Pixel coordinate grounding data
++++++++

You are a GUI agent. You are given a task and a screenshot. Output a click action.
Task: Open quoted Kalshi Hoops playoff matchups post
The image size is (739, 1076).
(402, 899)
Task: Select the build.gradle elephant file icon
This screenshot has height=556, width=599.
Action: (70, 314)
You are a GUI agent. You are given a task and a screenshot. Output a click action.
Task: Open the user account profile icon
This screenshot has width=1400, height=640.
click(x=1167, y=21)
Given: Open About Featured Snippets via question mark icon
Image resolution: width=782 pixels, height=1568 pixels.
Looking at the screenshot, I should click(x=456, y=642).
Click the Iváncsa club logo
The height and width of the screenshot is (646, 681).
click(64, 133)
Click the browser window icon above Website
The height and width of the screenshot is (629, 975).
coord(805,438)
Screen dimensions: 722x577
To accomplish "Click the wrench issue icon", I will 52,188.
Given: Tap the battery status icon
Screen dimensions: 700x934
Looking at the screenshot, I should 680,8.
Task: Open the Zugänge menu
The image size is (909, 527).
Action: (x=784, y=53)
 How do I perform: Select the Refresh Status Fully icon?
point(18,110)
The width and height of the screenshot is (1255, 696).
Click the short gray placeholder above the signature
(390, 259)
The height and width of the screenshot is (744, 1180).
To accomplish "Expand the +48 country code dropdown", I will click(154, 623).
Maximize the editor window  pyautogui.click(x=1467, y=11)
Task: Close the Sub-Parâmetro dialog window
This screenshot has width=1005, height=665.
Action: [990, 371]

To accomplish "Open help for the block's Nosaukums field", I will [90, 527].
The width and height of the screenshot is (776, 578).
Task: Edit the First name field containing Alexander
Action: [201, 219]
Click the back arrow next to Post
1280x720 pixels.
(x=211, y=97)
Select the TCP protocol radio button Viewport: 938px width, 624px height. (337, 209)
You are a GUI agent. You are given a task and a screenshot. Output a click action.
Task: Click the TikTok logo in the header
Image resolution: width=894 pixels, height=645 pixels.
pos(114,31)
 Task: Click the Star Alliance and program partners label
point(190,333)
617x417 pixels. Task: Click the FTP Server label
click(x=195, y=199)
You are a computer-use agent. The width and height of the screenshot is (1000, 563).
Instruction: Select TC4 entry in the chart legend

++++++++

» **WHAT YOU WILL DO**: What is needed is an exact transcription of every entry above.

» **EXPECTED ANSWER**:
You are a GUI agent. You are given a task and a screenshot. Output a click action.
Task: Open quoted Kalshi Hoops playoff matchups post
The image size is (739, 1076).
(402, 899)
Task: Select the build.gradle elephant file icon
This screenshot has height=556, width=599.
Action: (70, 314)
You are a GUI agent. You are given a task and a screenshot. Output a click action.
Task: Open the user account profile icon
This screenshot has width=1400, height=640.
click(x=1167, y=21)
Given: Open About Featured Snippets via question mark icon
Image resolution: width=782 pixels, height=1568 pixels.
Looking at the screenshot, I should click(x=456, y=642).
Click the Iváncsa club logo
The height and width of the screenshot is (646, 681).
click(64, 133)
Click the browser window icon above Website
The height and width of the screenshot is (629, 975).
coord(805,438)
Screen dimensions: 722x577
To accomplish "Click the wrench issue icon", I will 52,188.
Given: Tap the battery status icon
Screen dimensions: 700x934
Looking at the screenshot, I should 680,8.
Task: Open the Zugänge menu
The image size is (909, 527).
Action: (x=784, y=53)
 How do I perform: Select the Refresh Status Fully icon?
point(18,110)
The width and height of the screenshot is (1255, 696).
Click the short gray placeholder above the signature
(390, 259)
The height and width of the screenshot is (744, 1180).
To accomplish "Expand the +48 country code dropdown", I will click(154, 623).
Maximize the editor window  pyautogui.click(x=1467, y=11)
Task: Close the Sub-Parâmetro dialog window
This screenshot has width=1005, height=665.
Action: [990, 371]

To accomplish "Open help for the block's Nosaukums field", I will [90, 527].
The width and height of the screenshot is (776, 578).
Task: Edit the First name field containing Alexander
Action: [201, 219]
Click the back arrow next to Post
1280x720 pixels.
(x=211, y=97)
Select the TCP protocol radio button Viewport: 938px width, 624px height. (337, 209)
You are a GUI agent. You are given a task and a screenshot. Output a click action.
Task: Click the TikTok logo in the header
Image resolution: width=894 pixels, height=645 pixels.
pos(114,31)
 Task: Click the Star Alliance and program partners label
point(190,333)
617x417 pixels. Task: Click the FTP Server label
click(x=195, y=199)
You are a computer-use agent. The width and height of the screenshot is (1000, 563).
Instruction: Select TC4 entry in the chart legend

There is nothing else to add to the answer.